**TEXTO DO DOCUMENTO:**

A representação foi entregue ao procurador Ângelo Borghetti e lista dez motivos para a anulação, que vão desde o que se considera falhas do governo do estado no processo de licitação à falta de manutenção do sistema de proteção contra enchentes de Porto Alegre. Em caso de confirmada a concessão, as estruturas do sistema de defesa no Cais ficariam sob responsabilidade do consórcio vencedor da licitação. Não existe um prazo definido para a conclusão da análise do documento por parte do MPC.
Para a parlamentar, a atual enchente mostrou ser essencial que o Cais Mauá permaneça sob gestão pública. “É algo muito sério, muito severo. Se o governo quer mesmo controlar o sistema de proteção, ele precisa ter isso em suas mãos”, comentou. No Cais, ficam três das 14 comportas que integram o sistema de proteção, além de o local ser delimitado pelo Muro da Mauá, que também integra a barreira anti-enchentes.
Cais como uma “área estratégica”
Cavedon argumenta ser arriscado para a cidade deixar o Cais Mauá sob gestão da iniciativa privada por conta de uma possível falta de compromisso com a manutenção das defesas. “Nossa tese é que aquela área precisa se tornar uma área estratégica na mão do poder público, com a primeira função de proteção da cidade. Depois, espaço de investigação, com museus e universidades”, afirmou. “Não dá pra imaginar shopping, restaurantes.”
A deputada também lembrou que antes da atual concessão, o Cais Mauá já permaneceu cedido à iniciativa privada por nove anos, onde não houve investimentos no local, além de depreciação do patrimônio. Assinado pela ex-governadora Yeda Crusius (PSDB) em 2010, o contrato foi rompido no primeiro ano da gestão Eduardo Leite (PSDB), que passou a articular outro formato de concessão desde então.

**LISTA DE TAREFAS:**
(a) As afirmações abaixo estão de acordo com o texto sobre o Cais Mauá? Responda sim ou não a cada uma e cite literalmente o trecho do texto que decide. (i) A representação aponta dez motivos para a anulação. (ii) Há um prazo definido para o MPC concluir a análise do documento. (iii) Quatro das 14 comportas do sistema de proteção ficam no Cais.
(b) Dê continuidade ao texto sobre o Cais Mauá a partir do ponto em que ele termina.

**BLOCO DE DADOS:**

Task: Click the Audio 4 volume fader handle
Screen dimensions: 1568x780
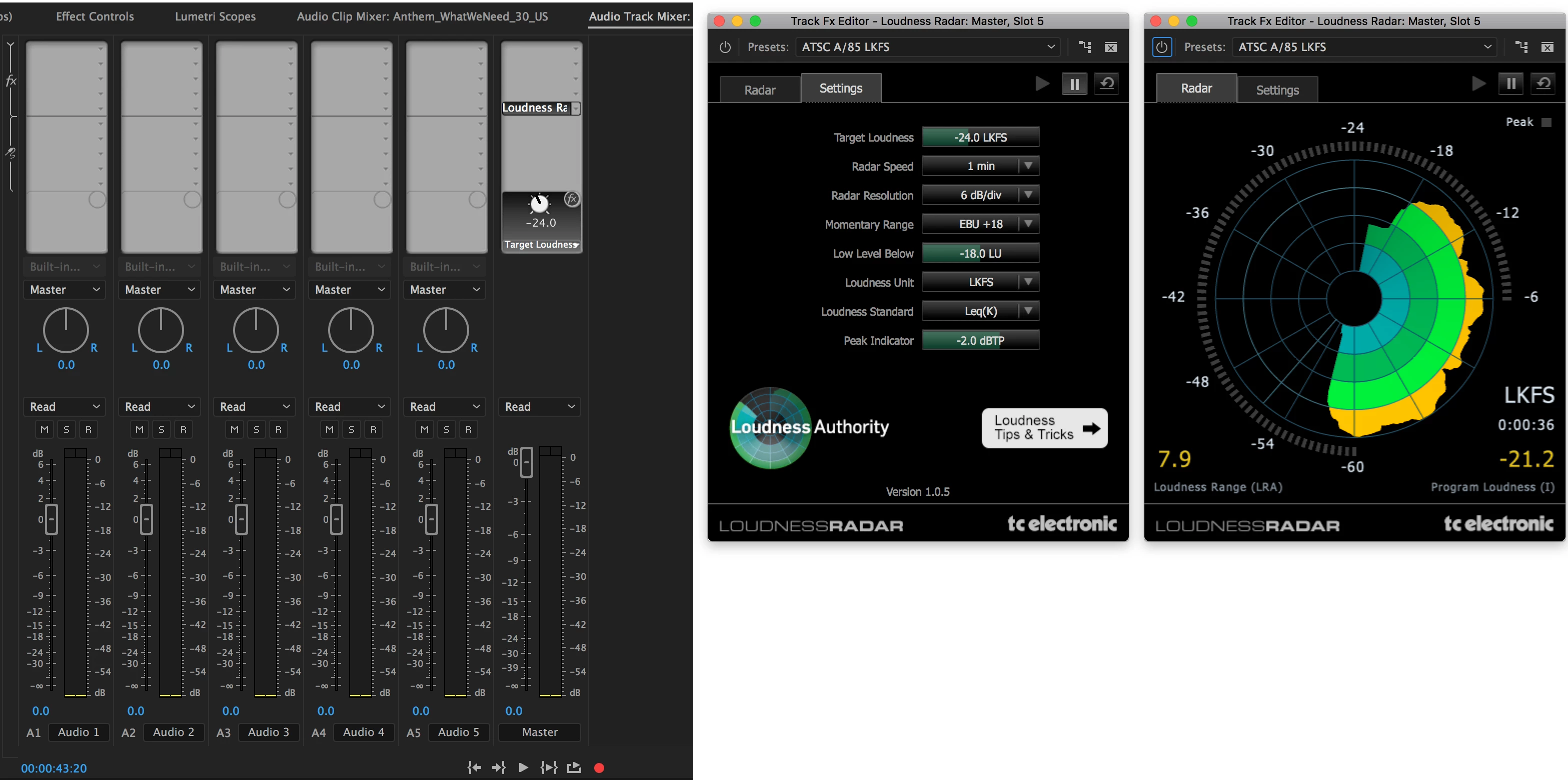Action: pyautogui.click(x=336, y=519)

**RESPOSTAS DAS TAREFAS:**
(a)
(i) Sim: "lista dez motivos para a anulação".
(ii) Não: "Não existe um prazo definido para a conclusão da análise do documento por parte do MPC."
(iii) Não: "No Cais, ficam três das 14 comportas que integram o sistema de proteção".

(b)
Único concorrente e vencedor do leilão do Cais Mauá, o consórcio Pulsa RS assumirá o compromisso de investir mais de R$ 353,3 milhões e, como contrapartida à reforma que terá de fazer nos armazéns, poderá explorar comercialmente os espaços, além de poder erguer torres comerciais e residenciais na área onde hoje ficam as docas, próxima à rodoviária.
Tal utilização também embasa o pedido para anulação: “As ocupações de caráter permanente não se sustentam com as recorrentes inundações”, destaca o requerimento, que também cita a possível retirada de parte do Muro da Mauá. Em substituição, haveria uma barreira fixa de 1,26m de altura e uma estrutura móvel para alcançar a cota do muro, de 3m. Essa nova proteção ficaria entre o Guaíba e os armazéns e não entre o Cais e o Centro, como é atualmente.
Hoje área alagável, o Cais Mauá passou ao menos 26 dias inundado ao longo de maio. A situação causou avarias tanto pela força da água, como a queda de portões de armazéns históricos, quanto pela ação humana, na remoção da comporta feita pelo Dmae, em 17 de maio, para o escoamento no Centro.
De acordo com a Secretaria de Reconstrução Gaúcha, não há uma análise sobre os danos causados até o momento. Apesar de repiques pontuais, a água só foi retornar ao leito do Guaíba no local entre 28 e 29 de maio – no cais, a inundação teve início na noite de 2 de maio.
Além da deputada Sofia Cavedon, assinam o requerimento entregue ao MPC representantes de Coletivo Cais Cultural, Projeto de Extensão Ocupação Cais do Porto Cultural, Projeto de Extensão Práticas de Patrimônio Insurgente, Núcleo de Estudos em Gestão Alternativa, Núcleo Porto Alegre do Observatório das Metrópoles e Laboratório de Políticas Públicas e Sociais.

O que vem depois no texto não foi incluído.